Bien au chaud dans leur sac de transport, les marionnettes d’Enzo Dorr et Kahina Abderrahmani semblent endormies, innocentes. Une fois prises en main, Christiane et Michel s’éveillent pourtant. Le couple trépigne d’impatience de découvrir Charleville-Mézières et participe à une visite sur son histoire. Les Breton·nes animé·es n’écoutent pas autant que le reste du groupe, au grand dam du guide, et endossent les vices des touristes incommodes. Mais Christiane et Michel n’agissent pas de leur propre chef. Vêtu·es de noir, leurs commanditaires de 25 ans se feraient presque oublier. Le binôme opte pour la tenue la plus sobre possible lors de ses représentations. Kahina attache ses cheveux, Enzo ne quitte jamais son bonnet. Il et elle se faufilent sans répit entre les voyageurs et voyageuses. Si parfois on peut apercevoir des signes de fatigue, la concentration transpire derrière leur mine espiègle.

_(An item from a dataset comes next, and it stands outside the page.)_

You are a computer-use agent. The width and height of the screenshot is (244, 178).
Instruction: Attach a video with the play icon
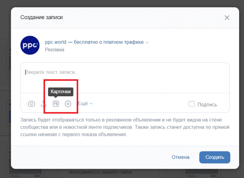pyautogui.click(x=68, y=104)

Petite ville devenue capitale
Sa renommée, Charleville-Mézières la doit en partie à un homme : Jacques Félix. Comédien passionné et natif de la ville, il y a fondé, en 1944, sa compagnie de marionnettistes : Les Petits Comédiens de Chiffons. Une compagnie dont le travail a marqué la cité, puisque sa représentation inspirée de la légende ardennaise des Quatre fils Aymon perdure sous la forme d’un monument incontournable, l’horloge du Grand Marionnettiste, située dans le centre-ville.
L’épopée de Jacques Félix a débuté dans les années 1960 : il ambitionnait de donner un nouveau souffle au métier en lui créant une place privilégiée dans son département d’origine. Tout a commencé avec l’idée d’un festival mondial de la marionnette. Jacques Félix s’est démené pour obtenir locaux, autorisations et financements grâce à sa présence dans les institutions politiques de la ville. Devenu secrétaire général de l’Union Internationale de la Marionnette, il a choisi Charleville pour en être la capitale, accomplissant son rêve de hisser sa cité natale en porte-drapeau de la discipline. Épaulé par son amie marionnettiste Margareta Niculescu, il s’est lancé sur le grand chantier de l’institut et de l’école, qui ont ouvert l’un après l’autre dans les années 80. Une première en Europe.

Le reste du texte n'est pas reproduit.